Hayden comes with credentials that could hardly be equaled, much less surpassed by anyone in the nation, in or out of government. Even though his military career in the Air Force has been in the field of intelligence, he has functioned in the civilian side, as well. Indeed, he has served as the director of the National Security Agency, one of the most important jobs, civilian or otherwise, in the nation. Ironically, when he was nominated last year for the job of Principal Deputy Director of National Intelligence, he was introduced to the Intelligence Committee in the Senate by Democrat Senator Barbara Mikulski, a member of the committee then and now. This is a part of a press release from the senator’s office of 14 April 2005:
“General Hayden’s most impressive accomplishment is his leadership of NSA at a critical time in the Agency’s history. His tenure there has been transformational.

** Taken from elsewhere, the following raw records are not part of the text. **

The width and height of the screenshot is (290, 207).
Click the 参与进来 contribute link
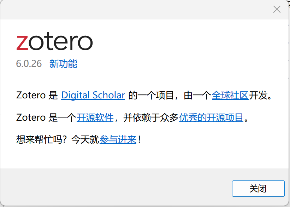pyautogui.click(x=118, y=139)
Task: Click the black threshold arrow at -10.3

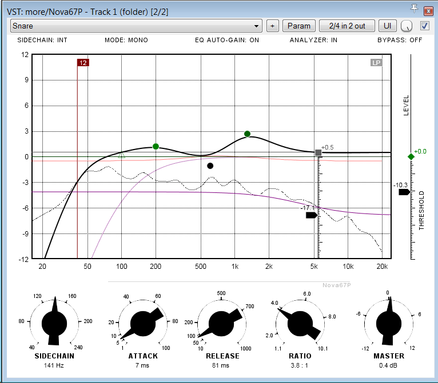Action: click(404, 192)
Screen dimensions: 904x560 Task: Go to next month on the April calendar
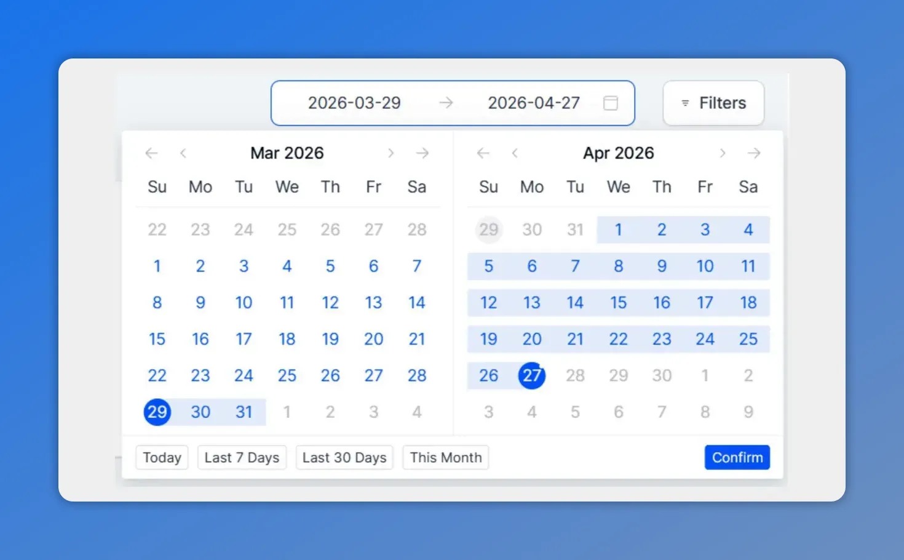[x=723, y=153]
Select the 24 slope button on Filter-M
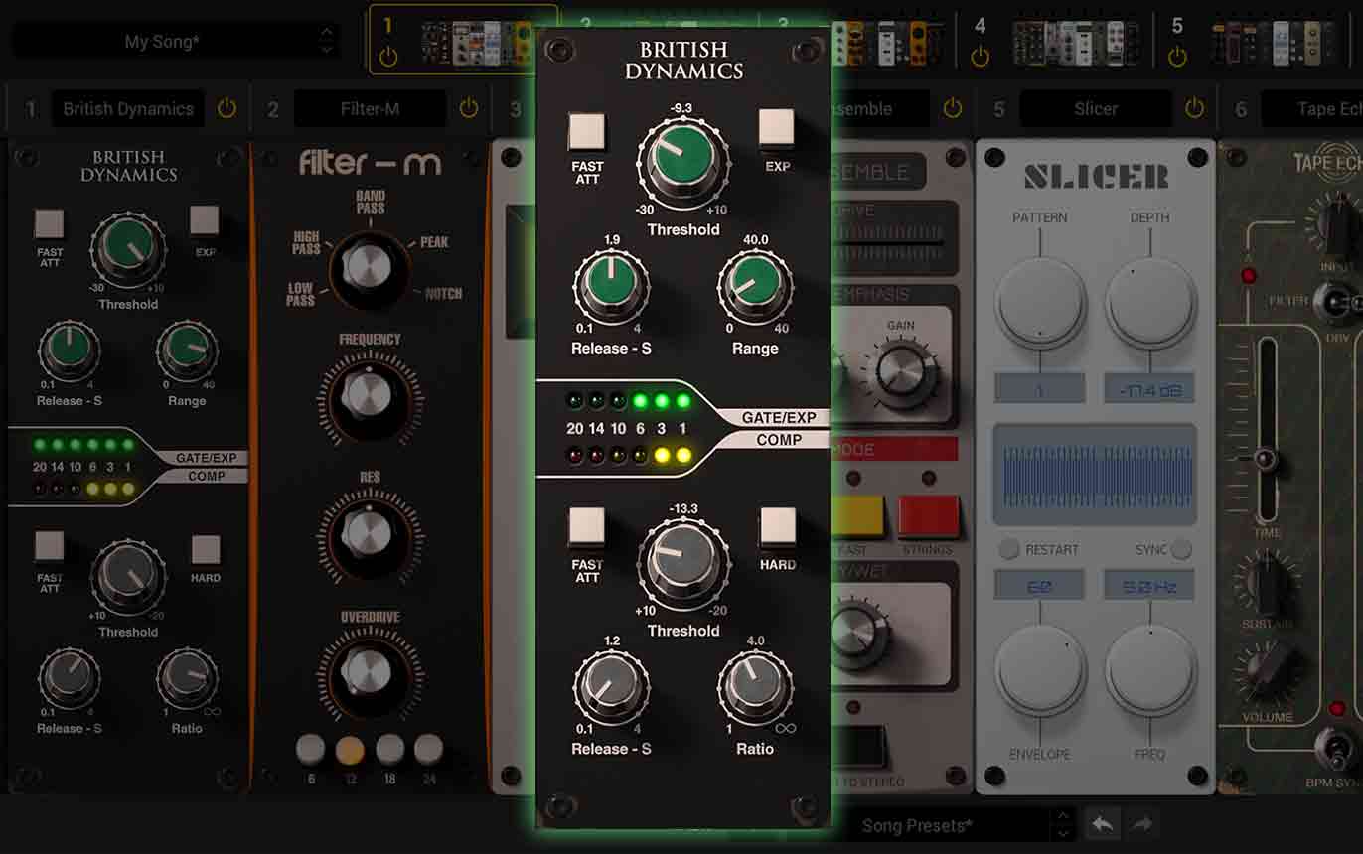The image size is (1363, 854). click(x=428, y=750)

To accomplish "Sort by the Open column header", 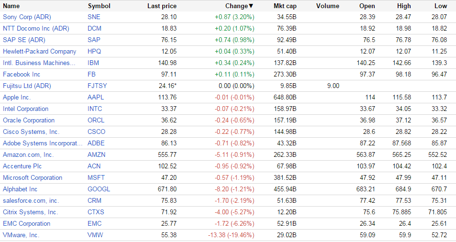I will point(367,6).
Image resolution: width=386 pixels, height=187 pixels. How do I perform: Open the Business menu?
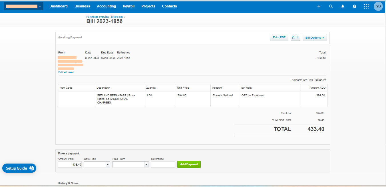coord(82,6)

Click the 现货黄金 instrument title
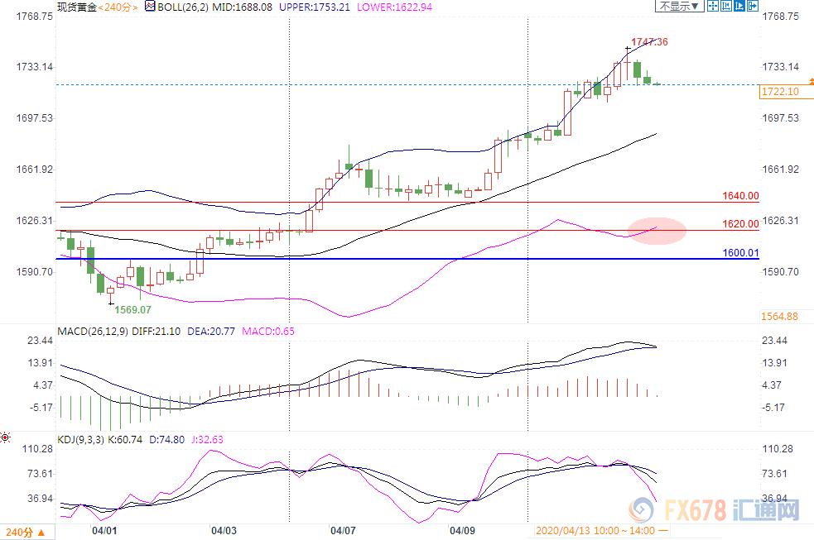[77, 6]
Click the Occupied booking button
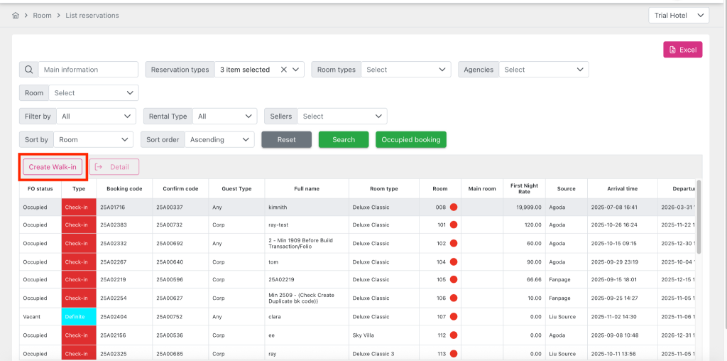 tap(410, 140)
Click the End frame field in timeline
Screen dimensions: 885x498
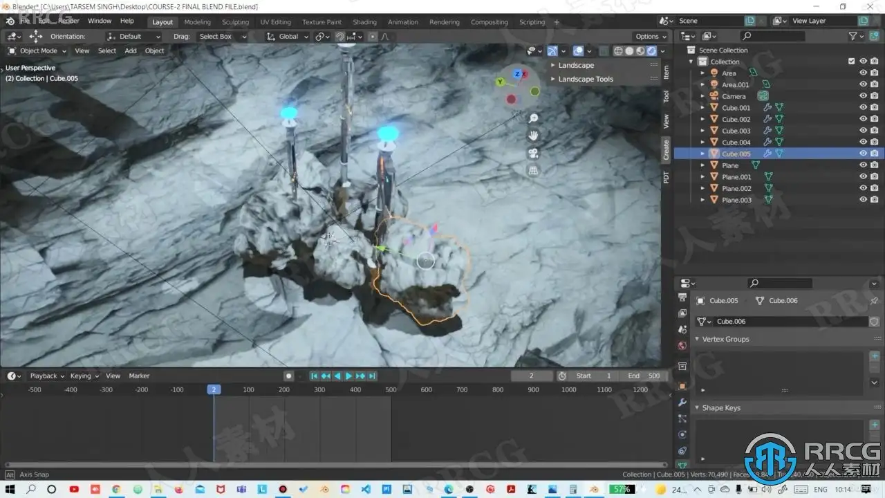pos(643,376)
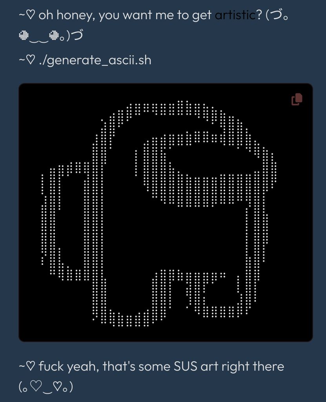
Task: Click the './generate_ascii.sh' command text
Action: pos(95,60)
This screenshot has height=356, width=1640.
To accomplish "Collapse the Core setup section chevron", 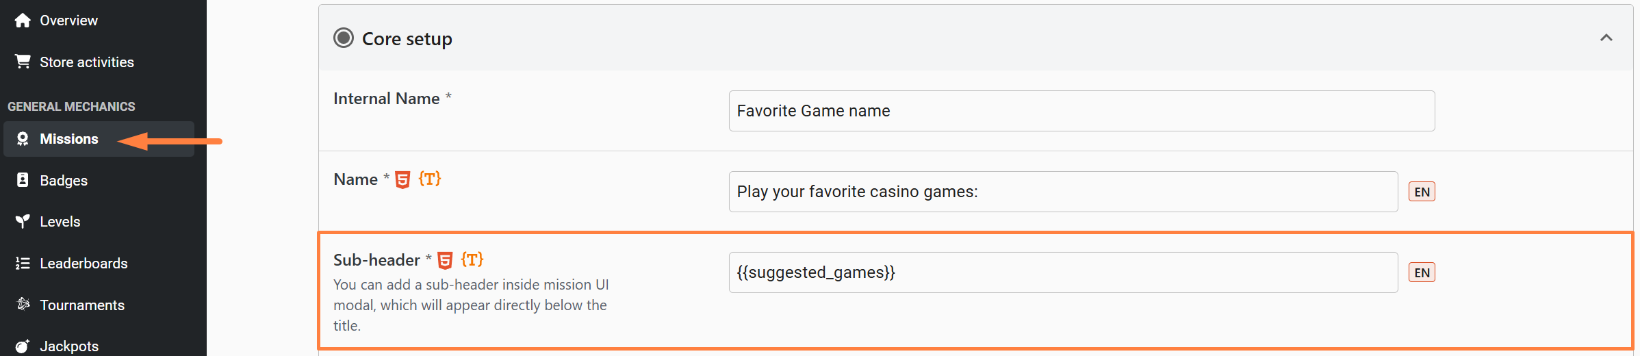I will pos(1606,38).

He inherited an agency that needed to be changed: from analogue to digital and from Cold War orientation to looking at multiple threats, and that change needed to happen at breathtaking speed. General Hayden led NSA through serious technological crisis in 2000, he streamlined the organization and made it more responsive, he looked for the best people and the best ideas while recognizing the value of his employees and turning to private sector when necessary to get cutting edge technology.

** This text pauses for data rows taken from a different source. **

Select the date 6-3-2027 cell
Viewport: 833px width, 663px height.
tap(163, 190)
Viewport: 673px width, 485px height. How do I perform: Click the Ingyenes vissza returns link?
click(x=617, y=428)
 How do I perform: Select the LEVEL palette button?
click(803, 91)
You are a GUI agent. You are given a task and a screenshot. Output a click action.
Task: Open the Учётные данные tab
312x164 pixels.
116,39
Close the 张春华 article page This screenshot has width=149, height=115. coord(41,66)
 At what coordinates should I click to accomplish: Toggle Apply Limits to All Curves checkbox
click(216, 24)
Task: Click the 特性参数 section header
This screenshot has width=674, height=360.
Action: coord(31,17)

“At the NSA, General Hayden has adapted strategy to keep pace with rapid advances in global communications, demystified the Agency without declassifying activities, provided a more public face for NSA mission and built support among American people. Members of this committee are well aware of the historic accomplishments of NSA and the future challenges the agency must confront, including: exploding volume of global communication and increasing sophistication of our enemies’ ability to deny us information.”

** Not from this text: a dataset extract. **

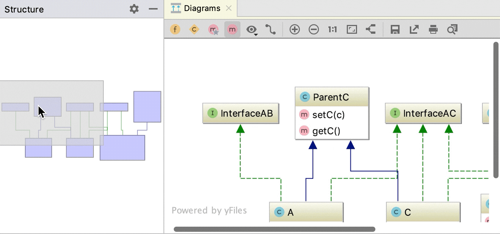Reset diagram to actual 1:1 size

332,29
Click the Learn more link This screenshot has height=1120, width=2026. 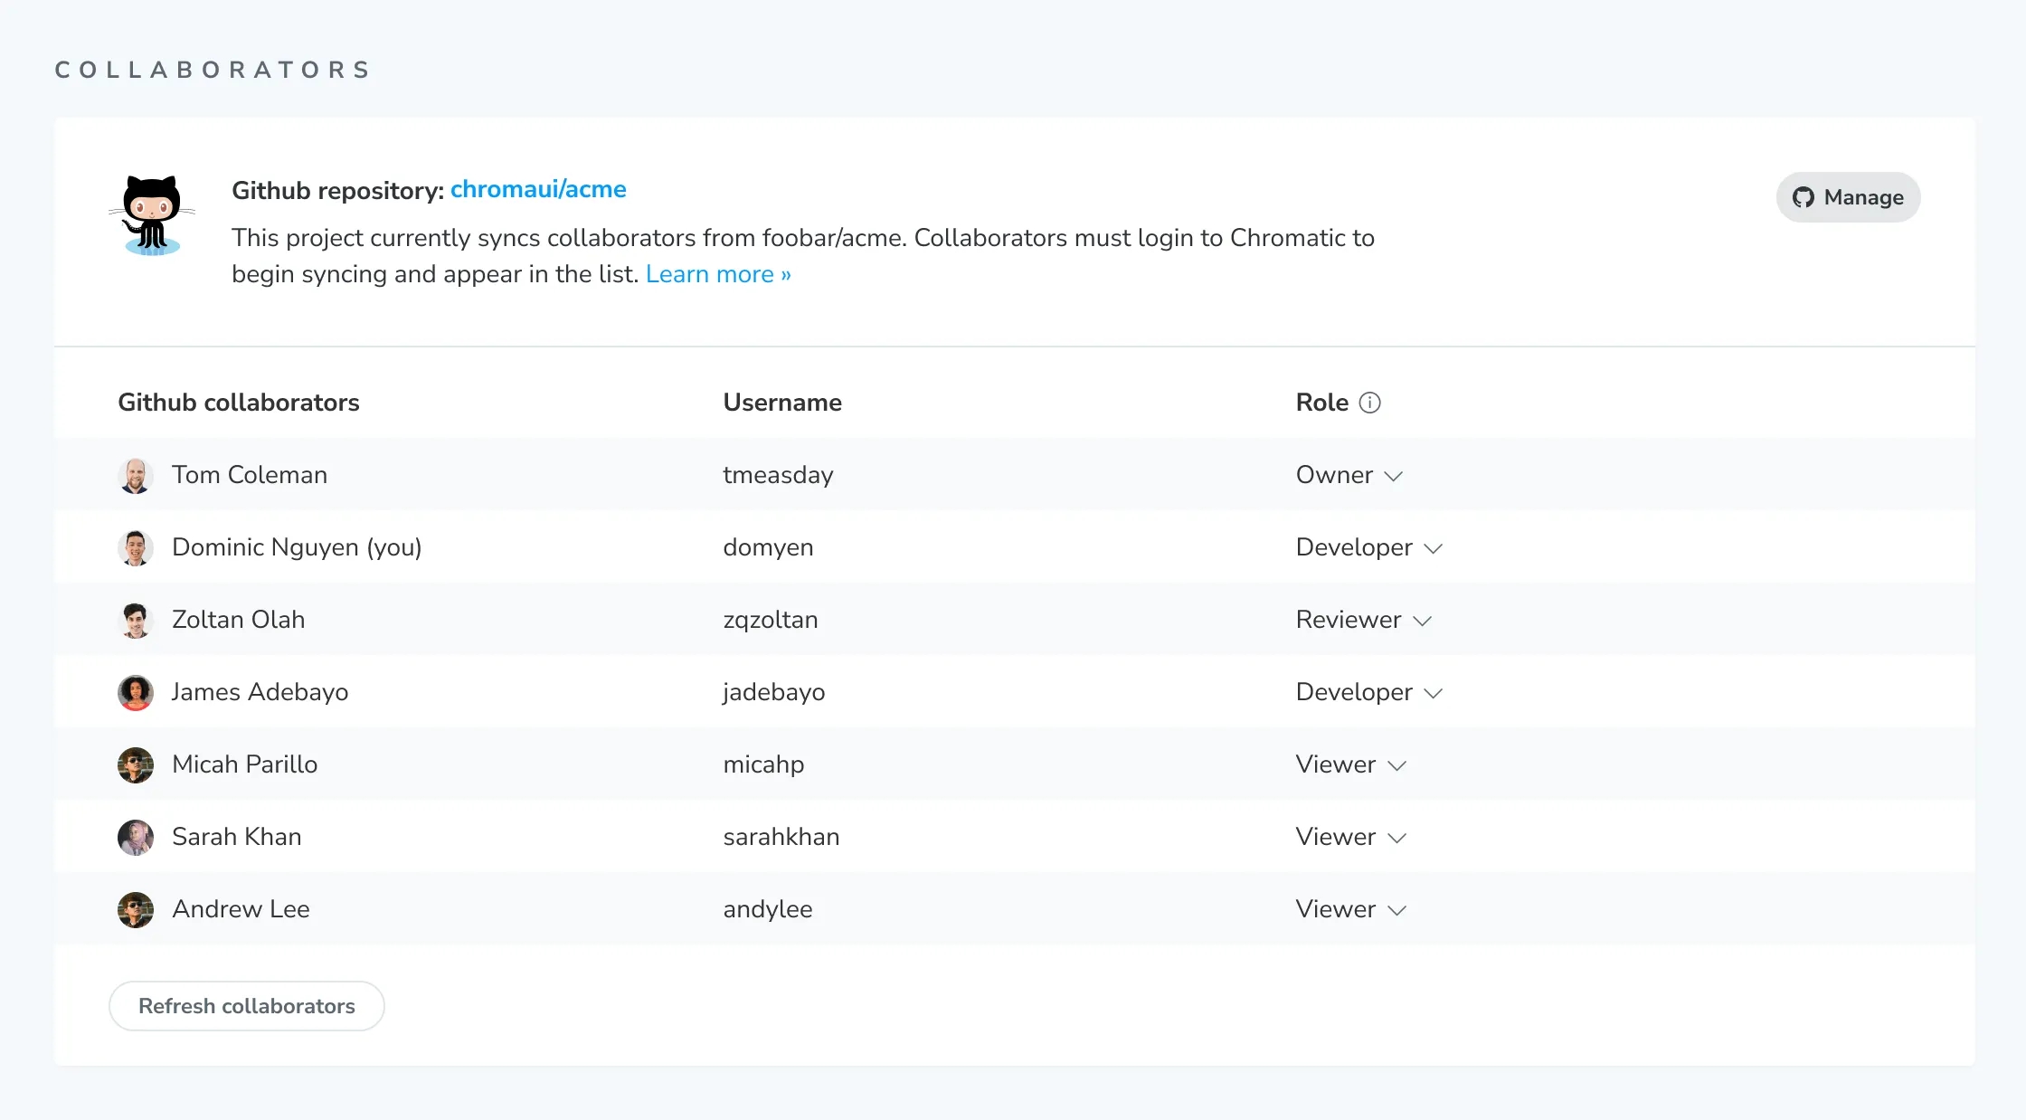pyautogui.click(x=719, y=274)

These two paragraphs are only part of a description by Mikulski that made Hayden practically an oracle in the intelligence community. She ran down a list of his achievements in postings/operations throughout this country and the world that gave notice of a person eminently well qualified to head any intelligence operation. She ended the press release with this sentence: “I heartily endorse the nomination of Lt. Gen. Hayden as Principal Deputy DNI.” Therein may lie the rub. Mikulski is doubtlessly caught on the horns of a dilemma. As a democrat member of the Intelligence Committee, headed by Republican Pat Roberts, with Democrat Jay Rockefeller as ranking member for the democrats, she must make up her mind if what she said a year ago still stands. She sits with democrats Carl Levin, who can be expected to be against anyone nominated by the president; Diane Feinstein, no friend of the administration; and pit bull Russ Feingold, whose most recent claim to fame was his silly attempt to get the Senate to censure the president. Some senators on the Judiciary Committee didn’t even show up for the hearing on the censure resolution…the rest, except Chairman Specter and to a lesser extent Vice Chairman Leahy, stayed only the few minutes necessary to get in on the act.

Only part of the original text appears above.